I didn’t know why until the first time he gave me a haircut.

After Frank was finished cutting your hair, he’d snatch the towel from around your neck, give you a playful but hard smack on the back of the head and say, “OK, get outta here!”

I think Frank liked me right way because I was Italian. Frank was all Italian.,He was short – 5’5″ maybe – but stock and sturdy, always tan in the summer, and bald, save for patches of gray on his temples. Frank looked like every old man from the South Philly neighborhoods where my mother and father grew up.

His wife’s name was Mary; his “best girl.” She called the shop frequently and Frank talked about her even more frequently. The secret to a good marriage, he said, is “Don’t be an idiot!’

I first met Frank in the early 1990s when he was running his barber shop in the Chestnut Hill section of Philadelphia. Frank told me – and everyone else who would listen – that he bought the place for 50 bucks in 1940 when he was just 18. He only had $35 at the time so he had to borrow the rest.

But the young barber put his business, and everything else, on hold in 1942. That’s when Frank joined the Marines.

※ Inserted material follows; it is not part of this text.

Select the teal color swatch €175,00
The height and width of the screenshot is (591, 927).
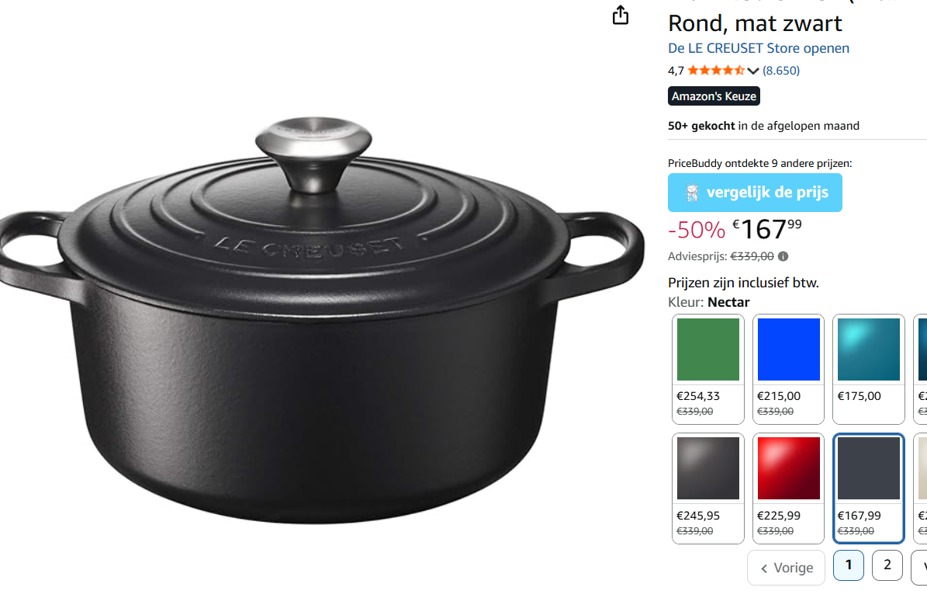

Frank was not reluctant to talk about his experiences in World War II. Frequently, when I came in for a haircut, I would ask him questions about the war because history, and the people who were part of it, interest me.

Frank told me he was part of the fourth Marine division, that he fought on Iwo Jima, that he was wounded, that he had seen things he wouldn’t and couldn’t forget. But he told me these things generally without emotion. He was a tough son of a gun, just telling stories.

At the time, I was a reporter for the local Fox affiliate. I decided to interview Frank for a special report on the 50th anniversary of the end of World War II.

On a summer afternoon in 1995, I showed up with my videographer, Jackie, at Frank’s barber shop, which happened to be empty, except for Frank and a shoebox full of photos.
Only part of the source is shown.